Strong performance gains: AgentConductor outperforms the strongest baseline by up to 14.6% in pass@1 accuracy with 13% density reduction and 68% token cost reduction. The system achieves better results while using significantly fewer computational resources.
Execution feedback refinement: Topologies are refined using execution feedback from code tests. When initial solutions fail, the orchestrator adjusts the collaboration structure based on error patterns, enabling adaptive recovery.
8. ActionEngine
Georgia Tech and Microsoft Research introduce ActionEngine, a training-free framework that transforms GUI agents from reactive step-by-step executors into programmatic planners. It builds a state-machine memory through offline exploration, then synthesizes executable Python programs for task completion, achieving 95% success on Reddit tasks from WebArena with on average a single LLM call, reducing costs by 11.8x and latency by 2x compared to vision-only baselines.
9. CoT Faithfulness via REMUL
Researchers propose REMUL, a training approach for making chain-of-thought reasoning more faithful and monitorable. A speaker model generates reasoning traces that multiple listener models attempt to follow and complete, using RL to reward reasoning that is understandable to other models. Tested across BIG-Bench Extra Hard, MuSR, ZebraLogicBench, and FOLIO, REMUL improves three faithfulness metrics while also boosting overall accuracy, producing shorter and more direct reasoning chains.

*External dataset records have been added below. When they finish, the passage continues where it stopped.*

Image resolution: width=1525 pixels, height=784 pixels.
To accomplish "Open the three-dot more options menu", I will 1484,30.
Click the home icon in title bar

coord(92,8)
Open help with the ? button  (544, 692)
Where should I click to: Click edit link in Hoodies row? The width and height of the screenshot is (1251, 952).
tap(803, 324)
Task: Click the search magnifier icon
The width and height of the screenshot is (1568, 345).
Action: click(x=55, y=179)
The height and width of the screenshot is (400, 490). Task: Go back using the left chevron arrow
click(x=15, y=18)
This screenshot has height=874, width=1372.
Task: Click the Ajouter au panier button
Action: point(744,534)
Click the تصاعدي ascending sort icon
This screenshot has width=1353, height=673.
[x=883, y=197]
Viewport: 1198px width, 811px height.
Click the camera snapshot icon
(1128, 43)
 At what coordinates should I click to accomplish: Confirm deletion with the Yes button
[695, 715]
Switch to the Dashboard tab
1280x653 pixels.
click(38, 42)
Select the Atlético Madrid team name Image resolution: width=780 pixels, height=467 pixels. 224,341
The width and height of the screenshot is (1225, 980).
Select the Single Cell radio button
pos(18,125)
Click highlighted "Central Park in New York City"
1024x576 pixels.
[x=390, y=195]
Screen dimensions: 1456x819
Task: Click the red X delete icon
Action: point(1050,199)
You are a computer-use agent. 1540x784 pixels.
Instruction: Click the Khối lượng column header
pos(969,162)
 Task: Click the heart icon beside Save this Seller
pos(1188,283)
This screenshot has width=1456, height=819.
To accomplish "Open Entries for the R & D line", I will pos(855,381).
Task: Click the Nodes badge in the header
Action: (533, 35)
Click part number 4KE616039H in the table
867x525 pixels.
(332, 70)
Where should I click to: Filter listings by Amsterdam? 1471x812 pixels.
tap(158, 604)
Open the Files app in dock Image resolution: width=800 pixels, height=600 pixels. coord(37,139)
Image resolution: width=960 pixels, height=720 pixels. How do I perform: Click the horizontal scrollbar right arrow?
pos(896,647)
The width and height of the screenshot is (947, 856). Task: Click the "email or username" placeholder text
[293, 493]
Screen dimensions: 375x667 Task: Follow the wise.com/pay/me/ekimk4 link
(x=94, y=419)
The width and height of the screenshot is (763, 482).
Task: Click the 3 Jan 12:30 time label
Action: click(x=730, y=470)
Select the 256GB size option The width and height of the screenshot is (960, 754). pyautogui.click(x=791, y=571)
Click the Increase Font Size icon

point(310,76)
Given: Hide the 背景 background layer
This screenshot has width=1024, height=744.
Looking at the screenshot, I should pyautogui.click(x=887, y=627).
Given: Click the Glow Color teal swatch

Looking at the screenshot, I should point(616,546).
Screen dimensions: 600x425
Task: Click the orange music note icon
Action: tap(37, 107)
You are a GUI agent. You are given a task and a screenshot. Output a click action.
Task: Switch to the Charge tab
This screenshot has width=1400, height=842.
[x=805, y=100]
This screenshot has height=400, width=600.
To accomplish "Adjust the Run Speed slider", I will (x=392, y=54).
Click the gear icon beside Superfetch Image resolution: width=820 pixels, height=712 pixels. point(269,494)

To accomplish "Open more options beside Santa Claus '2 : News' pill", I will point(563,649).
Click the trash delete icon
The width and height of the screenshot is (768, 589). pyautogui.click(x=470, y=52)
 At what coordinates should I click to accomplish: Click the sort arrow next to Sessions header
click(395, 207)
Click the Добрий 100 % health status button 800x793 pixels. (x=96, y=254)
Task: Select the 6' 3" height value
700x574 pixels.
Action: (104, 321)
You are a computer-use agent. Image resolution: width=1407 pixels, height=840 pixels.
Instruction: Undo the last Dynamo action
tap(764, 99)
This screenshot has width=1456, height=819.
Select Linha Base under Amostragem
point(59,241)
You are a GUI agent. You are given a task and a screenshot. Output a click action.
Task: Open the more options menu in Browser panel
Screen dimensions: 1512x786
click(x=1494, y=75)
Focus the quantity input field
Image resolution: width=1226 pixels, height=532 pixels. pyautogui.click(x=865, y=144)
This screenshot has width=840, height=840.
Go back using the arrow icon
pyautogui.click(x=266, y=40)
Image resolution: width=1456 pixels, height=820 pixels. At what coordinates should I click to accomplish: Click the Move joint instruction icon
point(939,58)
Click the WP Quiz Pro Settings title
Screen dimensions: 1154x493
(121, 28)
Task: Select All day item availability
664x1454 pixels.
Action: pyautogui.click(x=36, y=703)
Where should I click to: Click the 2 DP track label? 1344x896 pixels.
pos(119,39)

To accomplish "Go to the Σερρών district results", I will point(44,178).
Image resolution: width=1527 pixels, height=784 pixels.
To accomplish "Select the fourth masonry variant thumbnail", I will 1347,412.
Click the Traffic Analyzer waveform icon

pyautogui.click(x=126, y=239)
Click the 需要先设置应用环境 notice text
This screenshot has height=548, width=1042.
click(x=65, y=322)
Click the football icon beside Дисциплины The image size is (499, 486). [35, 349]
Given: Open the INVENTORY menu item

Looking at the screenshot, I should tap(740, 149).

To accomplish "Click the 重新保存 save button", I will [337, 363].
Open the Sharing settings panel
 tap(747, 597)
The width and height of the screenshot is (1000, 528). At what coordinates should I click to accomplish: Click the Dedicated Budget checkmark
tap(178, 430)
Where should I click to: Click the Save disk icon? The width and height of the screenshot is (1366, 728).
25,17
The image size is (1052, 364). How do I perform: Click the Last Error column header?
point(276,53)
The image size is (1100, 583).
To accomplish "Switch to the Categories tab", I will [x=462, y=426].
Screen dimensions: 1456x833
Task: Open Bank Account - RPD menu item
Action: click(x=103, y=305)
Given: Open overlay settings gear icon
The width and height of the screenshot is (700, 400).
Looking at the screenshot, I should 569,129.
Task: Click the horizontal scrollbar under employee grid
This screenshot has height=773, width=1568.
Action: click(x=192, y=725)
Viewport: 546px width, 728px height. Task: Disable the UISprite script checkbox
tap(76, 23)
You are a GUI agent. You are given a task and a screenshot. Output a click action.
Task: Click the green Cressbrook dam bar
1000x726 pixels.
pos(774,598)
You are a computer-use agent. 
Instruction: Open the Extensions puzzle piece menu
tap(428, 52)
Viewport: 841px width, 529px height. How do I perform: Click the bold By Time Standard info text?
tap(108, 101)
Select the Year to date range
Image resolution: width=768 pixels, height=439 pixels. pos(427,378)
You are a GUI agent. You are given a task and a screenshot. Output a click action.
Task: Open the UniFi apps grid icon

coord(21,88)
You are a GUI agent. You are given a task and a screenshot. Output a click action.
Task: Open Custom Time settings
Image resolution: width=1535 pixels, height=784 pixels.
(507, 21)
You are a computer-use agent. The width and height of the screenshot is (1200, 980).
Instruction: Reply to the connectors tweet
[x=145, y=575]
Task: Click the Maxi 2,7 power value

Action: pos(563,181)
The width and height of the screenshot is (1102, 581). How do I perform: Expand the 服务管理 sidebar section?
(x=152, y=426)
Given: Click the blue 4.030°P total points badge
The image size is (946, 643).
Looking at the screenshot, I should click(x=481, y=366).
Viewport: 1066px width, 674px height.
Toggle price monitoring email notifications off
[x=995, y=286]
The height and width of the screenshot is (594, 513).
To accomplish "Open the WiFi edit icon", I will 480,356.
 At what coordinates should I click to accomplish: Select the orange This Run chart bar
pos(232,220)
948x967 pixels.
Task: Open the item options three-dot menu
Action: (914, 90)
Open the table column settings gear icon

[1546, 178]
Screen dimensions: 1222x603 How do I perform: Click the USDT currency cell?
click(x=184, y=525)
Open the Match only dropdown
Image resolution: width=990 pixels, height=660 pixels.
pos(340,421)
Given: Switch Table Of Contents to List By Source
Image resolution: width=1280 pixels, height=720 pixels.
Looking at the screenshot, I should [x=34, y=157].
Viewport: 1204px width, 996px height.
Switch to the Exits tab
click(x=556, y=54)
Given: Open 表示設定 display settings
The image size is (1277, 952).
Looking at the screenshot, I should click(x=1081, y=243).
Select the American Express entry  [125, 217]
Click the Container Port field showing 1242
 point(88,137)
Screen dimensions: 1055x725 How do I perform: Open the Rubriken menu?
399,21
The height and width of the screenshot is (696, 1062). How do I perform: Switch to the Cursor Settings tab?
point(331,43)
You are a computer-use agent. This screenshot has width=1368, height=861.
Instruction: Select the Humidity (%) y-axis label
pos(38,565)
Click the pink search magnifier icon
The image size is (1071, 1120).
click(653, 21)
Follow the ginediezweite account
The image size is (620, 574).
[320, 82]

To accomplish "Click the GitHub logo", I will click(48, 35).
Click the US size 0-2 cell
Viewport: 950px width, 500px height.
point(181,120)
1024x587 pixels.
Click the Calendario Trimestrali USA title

10. Learning to Rewrite Tool Descriptions
Intuit AI Research addresses a bottleneck in LLM-agent tool use: tool descriptions are written for humans, not agents. They introduce Trace-Free+, a curriculum learning framework that optimizes tool descriptions without relying on execution traces. The approach delivers consistent gains on unseen tools, strong cross-domain generalization, and robustness as the number of candidate tools scales to over 100, demonstrating that improving tool interfaces is a practical complement to agent fine-tuning.